Module 5: COMPUTER SCIENCE

(Hours 18, 3 CFU, INF/01)

Title: Foundations of Algorithms in Python

Davide Poggiali (University of Padua) and Maurizio Napolitano (Fondazione Bruno Kessler)

Syllabus:

  1. Search on lists, orderings; 2. Dictionaries, lists of lists, introduction to matrices; 3. Matrices with numpy; 4. Tree data structures, json and xml formats; 5. Operations on sequences, list comprehensions; 6. Introduction to databases

Module 6: ECONOMIC, PSYCHOLOGICAL, AND SOCIOLOGICAL SCIENCE

(Hours 18, 3 CFU, SPS/, SECS-P/, M-PSI/*)

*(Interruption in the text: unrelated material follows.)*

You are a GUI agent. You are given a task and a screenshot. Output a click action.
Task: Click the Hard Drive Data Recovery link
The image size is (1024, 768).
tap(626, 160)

Title: Modelling and methodology

Giuseppe Veltri (University of Trento), Luigi Lombardi (University of Trento) and Roberto Gabriele (University of Trento)

Syllabus:

  • Introduction to management (hours 6): Porter’s scheme: Competitive dynamics and strategies; Open and closed innovation: comparison paradigms; the value chain: company boundaries and international dynamics; Discussion of some cases on the concepts treated
  • Introduction to cognitive methodology (hours 6): The three major methodological frameworks to the study of cognition are illustrated: a) the experimental paradigm b) the correlational approach c) the modelling perspective. For each of these three methodological viewpoints, a simple case study will be used as a practical guiding example, which will also highlight some connections between these approaches and data science problem representations.
  • Introduction to sociological methodology (hours 6): We will cover the main epistemological and methodological aspects of research with social data using quantitative, qualitative and mixed methods. We will focus more on quantitative methods, in particular about the nature of data available, the construction and use of valid research instruments and the different methods of analysis applied to social data.

Suggested textbook

Economics

  • C.W.L. Hill, (2011) International Business: Competing in the global marketplace, (8th ed.), NY
  • Baldwin, R. E., & Evenett, S. J. (2015). Value creation and Trade in 21st Century Manufacturing, Journal of Regional Science, 55(1), 31-50.
  • Chesbrough E. (2003) Open Innovation, Harvard Business School Press, Boston, Massachusetts, Principles of Economics, Mankiw G. (2014) 7 ed., South-Western Pub

    Psychology

  • M. W. Eysenck & M. T. Keane (2015). Cognitive Psychology A Student’s Handbook, 7th Edition. Psychology Press.

    Sociology

  • Ackland, R. (2013). Web social science: Concepts, data and tools for social scientists in the digital age. London: SAGE Publications.
  • Goldthorpe, J. H. (2016). Sociology as a population science. Cambridge: Cambridge University Press.
  • Marres, N. (2017). Digital sociology: The reinvention of social research. Cambridge: Polity Press.
  • Steuer, M. D. (2011). The scientific study of society. New York: Springer.

In the news

Prof. Bison has been interviewed by the national newspaper La Repubblica about the importance, demand and role of the data scientist.